### GIVEN TEXT
########################################
Don’t forget the ‘S’ in metaverse ESG

We can’t miss this chance to center new virtual worlds on human well-being.

This is a defining moment for the metaverse. Important actors are making commitments and investments. Systems are forming. Many new opportunities are opening, but some are closing.

 

In this moment, we must not focus only on how to build environmental sustainability into the metaverse. We must also ask how we can seize this opportunity to ensure that the new virtual worlds coalescing in the metaverse don’t simply import the unsustainable social dimensions of the current world.

 

“There's opportunity to design the metaverse from the start for social inclusion and equity amongst many stakeholders, rather than letting it become the domain of the rich and those with access,” says Steve Varley, EY Global Vice Chair – Sustainability. “We need to address issues of accessibility, diversity, inclusion, and equity in the metaverse before they become ingrained,” he warns.

 

How can we make the metaverse better than what we have now? There are no easy answers, and no one actor holds the solution. It will require intention, and broad and diverse collaborations between businesses, regulators, investors, academia, and civil society organizations.

 

For example, as companies create virtual worlds it will be important for them to collaborate with academia to understand how the systems in these worlds actually work, and their impacts on users. 

 

We need to address issues of accessibility, diversity, inclusion, and equity in the metaverse before they become ingrained.

Another important needed collaboration is between technology companies and the diverse array of potential users to understand what they really need and want from the technology, so that it can be made accessible, affordable, and a means for equitable access to the metaverse.

Education is a domain where these strands of technology and stakeholder collaboration could come together to create inclusion and equity. “While the metaverse risks widening income gaps, it could become a means for closing them by making education easily accessible to people all over the world. Imagine the possibilities a metaverse university offering the power of immersive experiences and virtual collaboration to young people, no matter their income or location,” says Varley.

Business must lead in shaping a sustainable metaverse

Ultimately, we shouldn’t resign ourselves to simply observing the metaverse take shape. There are multiple possible futures for the metaverse, and we have both the agency and solutions to create a future designed for environmental sustainability in the physical world and human flourishing in the virtual ones.

The metaverse opens new dimensions of sustainability, and now is the time for business to lead in this critical moment, leveraging its innovation, convening power and investment. It begins with working together with stakeholders to develop a vision of the metaverse we want and need, and designing a future-back strategy for achieving it.


Summary

The metaverse opens new dimensions of sustainability, both challenges and opportunities. Compute-intense transactions raise concerns about energy consumption and carbon emissions. Yet, the metaverse also promises carbon reductions by substituting physical goods and experiences with virtual ones, optimizing with digital twins, and overcoming behavioral barriers to climate action with immersive experiences. Social sustainability is equally important, and we must ensure the metaverse is accessible, inclusive, and equitable for all. To succeed, business must lead.
########################################
### PROVIDED RECORDS
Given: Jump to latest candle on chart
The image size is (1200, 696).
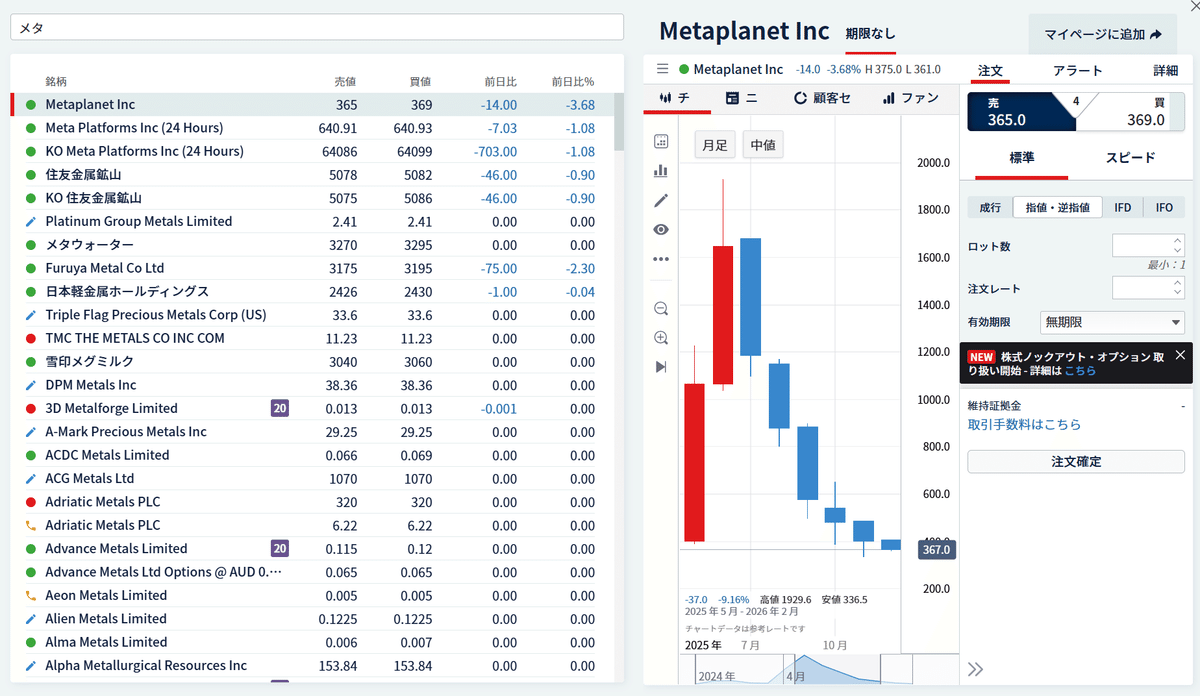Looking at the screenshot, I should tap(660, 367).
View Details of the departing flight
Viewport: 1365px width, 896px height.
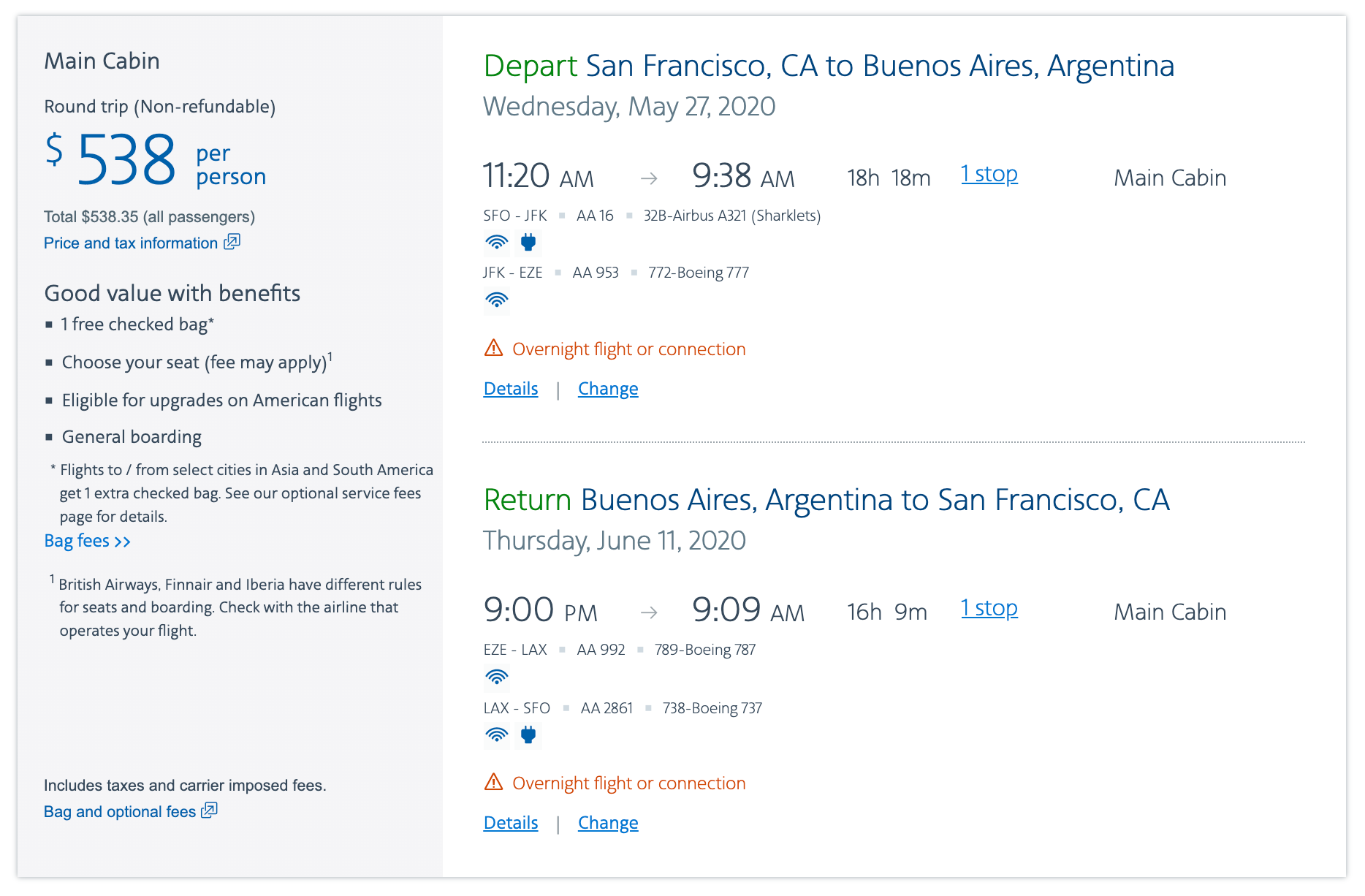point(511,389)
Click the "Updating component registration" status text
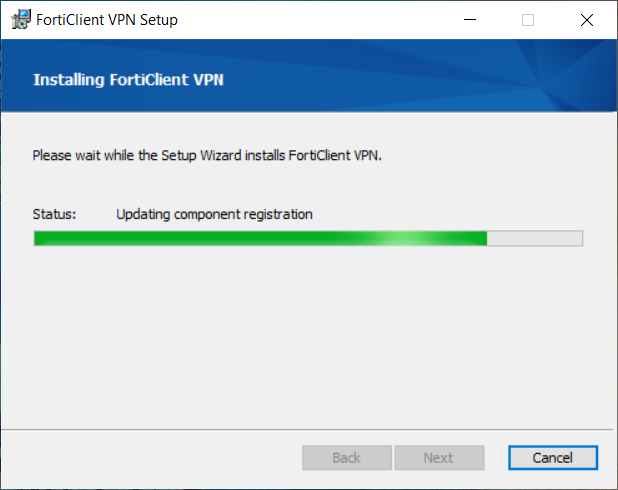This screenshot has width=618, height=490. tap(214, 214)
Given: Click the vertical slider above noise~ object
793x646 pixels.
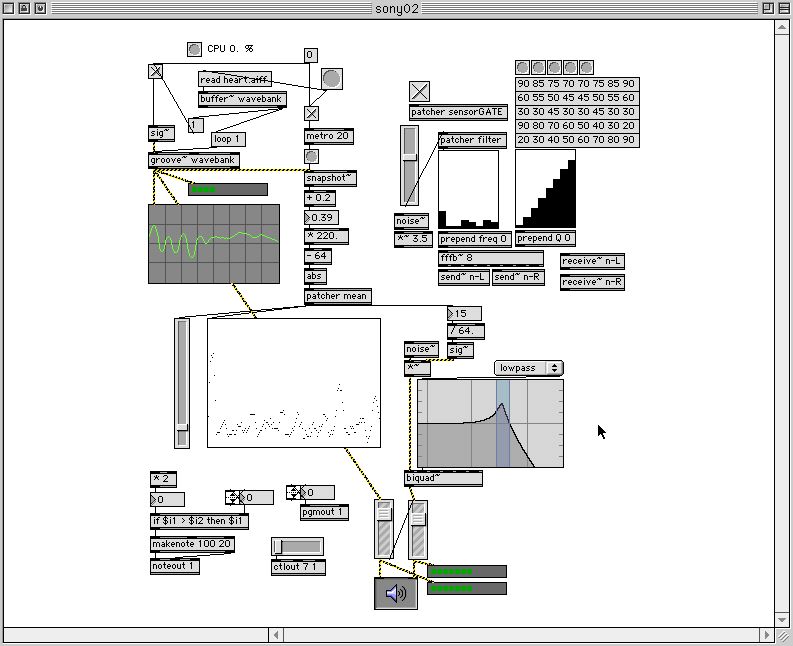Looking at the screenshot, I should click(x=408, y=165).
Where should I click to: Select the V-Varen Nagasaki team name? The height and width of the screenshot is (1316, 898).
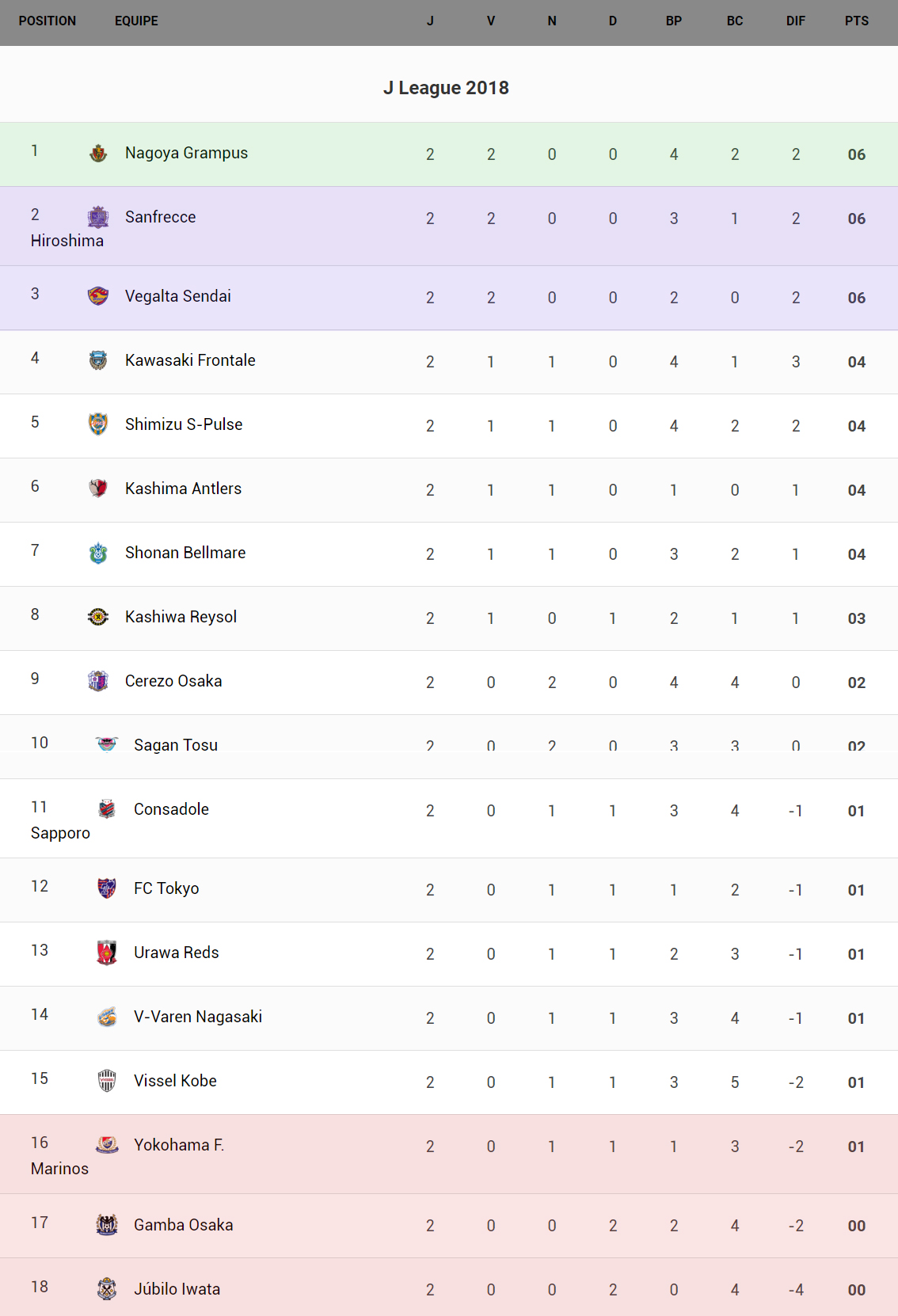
########################################
### TASK GOAL
In the text on metaverse sustainability, what title is given for Steve Varley?

### FINISHED EXERCISE
EY Global Vice Chair – Sustainability